Today, managed PostgreSQL services from Supabase, Neon, or Railway give you a database in thirty seconds with automatic backups, a web UI for browsing data, and connection strings you can plug into any application. The cost for a small operation is typically free or under twenty dollars a month.
You do need to learn basic SQL. But basic SQL — SELECT, INSERT, UPDATE, JOIN, WHERE, GROUP BY — is not harder than learning advanced spreadsheet formulas. It is probably easier, and the skills transfer to every database you will ever use.
When You Outgrow It
The honest answer is: you probably will not outgrow PostgreSQL. Companies processing millions of transactions per day run on PostgreSQL. Instagram ran on it.
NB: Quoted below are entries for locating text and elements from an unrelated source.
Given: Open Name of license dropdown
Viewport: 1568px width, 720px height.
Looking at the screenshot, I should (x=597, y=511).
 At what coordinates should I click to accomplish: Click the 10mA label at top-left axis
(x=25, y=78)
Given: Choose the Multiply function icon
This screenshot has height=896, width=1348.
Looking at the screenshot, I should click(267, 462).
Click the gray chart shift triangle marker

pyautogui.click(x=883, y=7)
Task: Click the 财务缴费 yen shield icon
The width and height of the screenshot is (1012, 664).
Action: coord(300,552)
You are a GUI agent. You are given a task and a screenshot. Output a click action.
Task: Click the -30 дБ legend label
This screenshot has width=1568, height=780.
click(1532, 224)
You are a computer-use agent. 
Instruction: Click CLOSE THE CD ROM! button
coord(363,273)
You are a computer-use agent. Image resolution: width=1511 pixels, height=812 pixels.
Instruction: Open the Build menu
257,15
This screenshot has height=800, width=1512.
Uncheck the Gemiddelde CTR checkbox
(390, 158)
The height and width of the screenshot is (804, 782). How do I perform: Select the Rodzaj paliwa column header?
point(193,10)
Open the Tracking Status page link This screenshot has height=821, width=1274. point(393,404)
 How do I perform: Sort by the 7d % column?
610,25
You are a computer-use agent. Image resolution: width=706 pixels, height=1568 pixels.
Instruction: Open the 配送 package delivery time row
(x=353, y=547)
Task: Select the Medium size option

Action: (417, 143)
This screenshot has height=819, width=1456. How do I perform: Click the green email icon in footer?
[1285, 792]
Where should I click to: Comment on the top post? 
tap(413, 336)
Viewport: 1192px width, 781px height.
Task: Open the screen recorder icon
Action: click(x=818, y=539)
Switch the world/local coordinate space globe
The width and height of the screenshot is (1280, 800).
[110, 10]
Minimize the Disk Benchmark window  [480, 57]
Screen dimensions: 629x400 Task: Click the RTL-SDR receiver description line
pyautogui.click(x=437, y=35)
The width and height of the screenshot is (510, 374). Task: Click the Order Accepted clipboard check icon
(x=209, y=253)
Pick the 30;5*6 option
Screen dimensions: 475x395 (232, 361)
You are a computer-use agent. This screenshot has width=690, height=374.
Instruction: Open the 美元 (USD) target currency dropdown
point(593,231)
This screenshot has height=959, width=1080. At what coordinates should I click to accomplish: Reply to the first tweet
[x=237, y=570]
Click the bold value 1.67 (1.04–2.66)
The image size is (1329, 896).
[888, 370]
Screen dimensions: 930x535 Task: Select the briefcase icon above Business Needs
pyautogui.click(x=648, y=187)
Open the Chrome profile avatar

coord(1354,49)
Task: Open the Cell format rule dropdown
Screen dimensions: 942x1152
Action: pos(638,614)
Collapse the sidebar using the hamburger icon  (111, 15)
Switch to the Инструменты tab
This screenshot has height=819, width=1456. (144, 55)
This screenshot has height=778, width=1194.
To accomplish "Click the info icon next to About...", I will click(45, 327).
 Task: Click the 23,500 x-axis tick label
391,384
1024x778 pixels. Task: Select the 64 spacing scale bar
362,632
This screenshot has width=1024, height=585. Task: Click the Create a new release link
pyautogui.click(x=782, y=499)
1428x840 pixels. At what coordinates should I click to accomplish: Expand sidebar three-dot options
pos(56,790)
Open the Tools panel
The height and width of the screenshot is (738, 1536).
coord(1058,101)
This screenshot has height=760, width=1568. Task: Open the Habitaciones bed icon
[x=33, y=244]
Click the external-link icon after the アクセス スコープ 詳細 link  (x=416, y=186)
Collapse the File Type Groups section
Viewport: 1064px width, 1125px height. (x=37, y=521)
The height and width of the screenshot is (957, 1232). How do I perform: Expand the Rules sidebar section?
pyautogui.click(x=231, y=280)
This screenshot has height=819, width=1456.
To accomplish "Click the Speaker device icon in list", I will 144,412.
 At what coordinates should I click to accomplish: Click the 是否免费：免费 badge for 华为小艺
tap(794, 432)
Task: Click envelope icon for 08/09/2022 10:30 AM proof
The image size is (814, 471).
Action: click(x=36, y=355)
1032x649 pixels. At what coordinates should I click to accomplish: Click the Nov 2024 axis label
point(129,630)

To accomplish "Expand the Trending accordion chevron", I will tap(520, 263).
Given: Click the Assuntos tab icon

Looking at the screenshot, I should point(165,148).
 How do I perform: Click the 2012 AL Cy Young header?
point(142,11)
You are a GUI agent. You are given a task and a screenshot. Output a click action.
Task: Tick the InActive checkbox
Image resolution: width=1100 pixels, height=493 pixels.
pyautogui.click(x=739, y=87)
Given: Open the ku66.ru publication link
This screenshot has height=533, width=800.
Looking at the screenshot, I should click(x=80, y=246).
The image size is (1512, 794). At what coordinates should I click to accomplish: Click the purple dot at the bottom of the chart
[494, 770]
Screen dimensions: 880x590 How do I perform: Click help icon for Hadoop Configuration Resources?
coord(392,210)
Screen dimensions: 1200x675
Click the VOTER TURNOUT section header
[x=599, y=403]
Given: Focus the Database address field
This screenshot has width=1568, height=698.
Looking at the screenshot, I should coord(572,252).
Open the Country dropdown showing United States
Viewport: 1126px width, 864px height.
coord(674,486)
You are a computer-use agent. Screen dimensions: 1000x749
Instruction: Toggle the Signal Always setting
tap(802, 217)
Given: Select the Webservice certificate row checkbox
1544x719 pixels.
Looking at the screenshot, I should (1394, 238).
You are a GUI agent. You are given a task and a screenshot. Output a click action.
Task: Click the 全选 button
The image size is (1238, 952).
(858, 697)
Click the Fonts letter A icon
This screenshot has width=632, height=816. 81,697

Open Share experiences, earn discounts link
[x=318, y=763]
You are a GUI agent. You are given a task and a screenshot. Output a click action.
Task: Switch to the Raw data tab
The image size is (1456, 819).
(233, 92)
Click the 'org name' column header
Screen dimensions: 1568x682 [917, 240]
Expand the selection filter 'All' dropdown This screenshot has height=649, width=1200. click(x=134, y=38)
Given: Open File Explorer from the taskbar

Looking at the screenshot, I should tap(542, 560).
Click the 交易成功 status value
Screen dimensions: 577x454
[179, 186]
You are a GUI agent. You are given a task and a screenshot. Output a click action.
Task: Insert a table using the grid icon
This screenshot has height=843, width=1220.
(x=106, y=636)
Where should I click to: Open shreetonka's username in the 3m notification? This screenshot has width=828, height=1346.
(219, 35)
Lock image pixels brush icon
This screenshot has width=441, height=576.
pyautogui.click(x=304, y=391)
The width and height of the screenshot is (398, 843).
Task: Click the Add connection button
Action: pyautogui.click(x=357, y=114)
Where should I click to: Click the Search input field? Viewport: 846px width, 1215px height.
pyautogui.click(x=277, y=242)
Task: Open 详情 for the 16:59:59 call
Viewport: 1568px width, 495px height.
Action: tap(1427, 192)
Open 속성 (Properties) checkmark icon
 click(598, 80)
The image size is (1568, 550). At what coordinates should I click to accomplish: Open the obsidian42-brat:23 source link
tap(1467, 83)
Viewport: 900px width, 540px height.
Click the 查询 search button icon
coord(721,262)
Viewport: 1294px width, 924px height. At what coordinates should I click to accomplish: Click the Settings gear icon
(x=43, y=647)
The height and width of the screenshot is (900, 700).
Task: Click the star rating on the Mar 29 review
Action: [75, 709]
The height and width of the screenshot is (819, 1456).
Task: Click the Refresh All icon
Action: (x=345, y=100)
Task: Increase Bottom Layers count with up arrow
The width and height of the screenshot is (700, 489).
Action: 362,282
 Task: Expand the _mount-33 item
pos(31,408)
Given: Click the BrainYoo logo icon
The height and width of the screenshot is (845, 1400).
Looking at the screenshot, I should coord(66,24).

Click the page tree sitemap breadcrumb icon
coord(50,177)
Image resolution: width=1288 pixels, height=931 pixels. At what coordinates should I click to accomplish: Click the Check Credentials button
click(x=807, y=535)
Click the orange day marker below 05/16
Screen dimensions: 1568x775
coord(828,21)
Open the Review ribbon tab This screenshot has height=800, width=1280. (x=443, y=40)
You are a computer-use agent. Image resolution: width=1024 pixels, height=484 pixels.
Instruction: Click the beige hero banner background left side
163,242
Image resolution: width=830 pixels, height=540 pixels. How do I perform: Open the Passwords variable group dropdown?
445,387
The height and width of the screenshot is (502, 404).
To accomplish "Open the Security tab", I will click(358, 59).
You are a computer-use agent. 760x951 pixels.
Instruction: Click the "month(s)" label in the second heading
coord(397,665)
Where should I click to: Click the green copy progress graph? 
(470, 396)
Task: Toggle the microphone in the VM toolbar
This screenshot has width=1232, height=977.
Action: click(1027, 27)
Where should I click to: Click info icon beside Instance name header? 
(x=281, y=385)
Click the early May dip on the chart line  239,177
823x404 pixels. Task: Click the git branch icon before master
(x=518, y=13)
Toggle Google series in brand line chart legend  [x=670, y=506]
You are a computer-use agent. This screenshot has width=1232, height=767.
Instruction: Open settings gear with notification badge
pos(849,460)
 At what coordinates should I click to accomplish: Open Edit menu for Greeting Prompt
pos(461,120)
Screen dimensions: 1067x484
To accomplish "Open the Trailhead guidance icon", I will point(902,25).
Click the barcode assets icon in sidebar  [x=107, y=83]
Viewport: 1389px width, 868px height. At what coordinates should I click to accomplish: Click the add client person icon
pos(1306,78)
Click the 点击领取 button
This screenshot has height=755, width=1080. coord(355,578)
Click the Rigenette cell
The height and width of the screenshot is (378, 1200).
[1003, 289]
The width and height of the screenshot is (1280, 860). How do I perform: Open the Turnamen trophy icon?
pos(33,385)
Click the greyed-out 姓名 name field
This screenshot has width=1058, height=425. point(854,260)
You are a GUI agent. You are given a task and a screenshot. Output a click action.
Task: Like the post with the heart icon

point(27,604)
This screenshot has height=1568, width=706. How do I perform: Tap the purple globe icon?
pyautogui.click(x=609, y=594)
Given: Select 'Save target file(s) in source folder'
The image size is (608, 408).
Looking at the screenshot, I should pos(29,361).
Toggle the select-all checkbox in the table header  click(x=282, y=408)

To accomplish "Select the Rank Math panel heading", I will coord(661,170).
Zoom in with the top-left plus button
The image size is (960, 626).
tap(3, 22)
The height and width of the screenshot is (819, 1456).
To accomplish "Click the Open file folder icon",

The limits of PostgreSQL are so far beyond what a small business needs that you will hit every other scaling challenge — hiring, logistics, market demand — long before your database becomes a bottleneck.
That is the real argument for PostgreSQL. It is not just good enough for now. It is good enough for whatever your business becomes. You pick it once, learn it once, and it grows with you. No migration to a "real" database later. PostgreSQL is the real database.
If you are running a small operation on spreadsheets and feeling the friction, the switch to PostgreSQL is the single highest-leverage infrastructure decision you can make. Everything else — better reporting, AI features, traceability, compliance — becomes easier once your data has a proper home.